Israel could aid the United States in its attempts to thwart Iran's nuclear program by pushing forward with peace talks with the Palestinian Authority, President Shimon Peres said Thursday, adding that he believed the Islamic Republic posed the greatest threat to both Israel and the United States.
Speaking at a meeting of worldwide Jewish leaders in Jerusalem, Peres said that while "Israel cannot give America what it gives us, we, in our small way, can help the U.S. by putting an end to the minor conflict with the Palestinians and allowing it to focus on the main threat – Iran."
However, in a more critical note, Army Radio also quoted the president as expressing his disapproval of American attempts to establish democracies in Arab states such as Iraq, saying that the question was 'where is the Muslim world heading?'"

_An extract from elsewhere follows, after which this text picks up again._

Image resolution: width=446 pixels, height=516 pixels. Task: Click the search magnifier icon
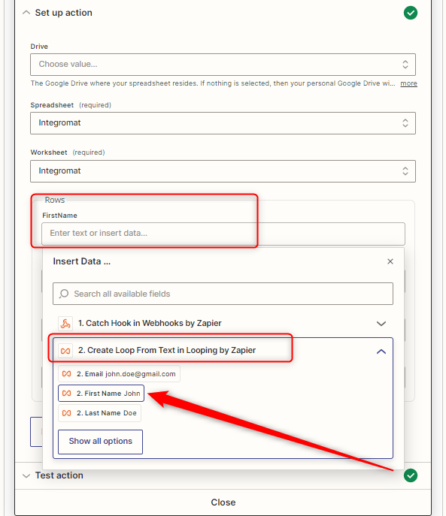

"I appreciate [former U.S. president George] Bush's attempt to expose them to democracy, but is that possible?," Peres asked, adding that it was "very difficult to come to a king and tell him to go to elections."
"It would be like inviting a turkey to a Thanksgiving feast," the president said, adding he believed "Muslims should be able to choose their own path."
Last month, Minister of Minority Affairs Professor Avishay Braverman said that the then relaunched peace talks between Israel and the Palestinians posed "a strategic threat to Iran."
Speaking at the Shabbat Tarbut event in Haifa, the minister said that "the cancellation of a visit by the Iranian foreign minister to Egypt and the historical events that have occurred in Tehran since the start of peace talks are proof that progress in the talks will lead to an alliance between Israel and the moderate Arab states versus the axis of evil of Iran-Hamas-Hezbollah."